De kring van vorderingsgerechtigden is beperkt:
- Echtgenoot / (geregistreerd) partner en (minderjarige) kinderen.
- Andere bloed en aanverwanten, voor zover zij door de overledene ook ten tijde van het overlijden daadwerkelijk werden onderhouden.
- In gezinsverband samenwonenden met de overledene, waarbij als eis geldt dat zij “geheel of ten dele” door de overledene werden onderhouden (financieel) en zij niet voldoende in hun eigen onderhoud kunnen voorzien.
- In gezinsverband samenwonenden met de overledene, maar dan niet ten aanzien van het financiële onderhoud, maar door het voeren van een gemeenschappelijke huishouding en waarin nu op een andere wijze moet worden voorzien (dus bijvoorbeeld de inbreng van de overledene in de huishoudelijke taken).

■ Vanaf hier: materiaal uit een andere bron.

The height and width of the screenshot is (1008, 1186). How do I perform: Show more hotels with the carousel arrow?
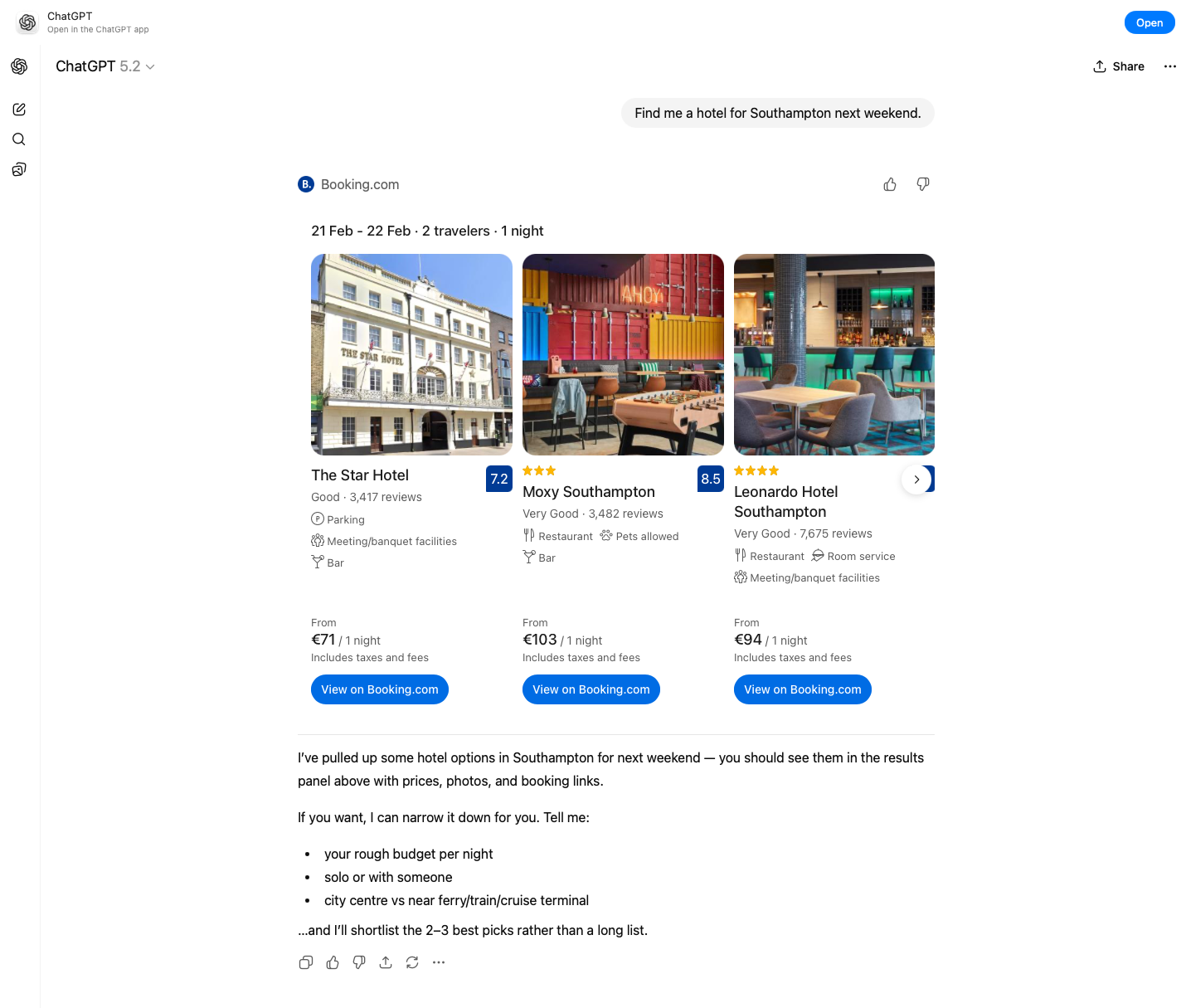coord(916,479)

- Daarnaast regelt dit wetsartikel dat de kosten van de begrafenis of crematie gevorderd kunnen worden van de aansprakelijke partij.
Richtlijn Rekenmodel Overlijdensschade
De berekening van een overlijdensschade is vaak complex. Sinds 2014 is een Richtlijn Rekenmodel Overlijdensschade van kracht. In deze berekening wordt het netto besteedbaar (consumptieve) inkomen zonder en met overlijden vastgesteld. Tevens worden de weggevallen uitgaven van de overledene in kaart gebracht, maar ook de bijkomende uitgaven van de nabestaanden als gevolg van het overlijden, ter bepaling van de (financiële) behoefte van de nabestaande(n). Deze richtlijn wordt beheerd en periodiek getoetst door De Letselschade Raad, waardoor de kwaliteit en neutraliteit van de rekenmethodiek gewaarborgd blijft.